Exercise data Block Start
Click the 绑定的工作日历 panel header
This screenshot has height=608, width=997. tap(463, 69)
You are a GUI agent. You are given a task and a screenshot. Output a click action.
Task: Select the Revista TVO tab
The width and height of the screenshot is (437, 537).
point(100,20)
Exercise data Block End
_Task description_. The output must reproduce the whole listing without a single change.

_Exercise response_.
Click the 绑定的工作日历 panel header
This screenshot has height=608, width=997. tap(463, 69)
You are a GUI agent. You are given a task and a screenshot. Output a click action.
Task: Select the Revista TVO tab
The width and height of the screenshot is (437, 537).
point(100,20)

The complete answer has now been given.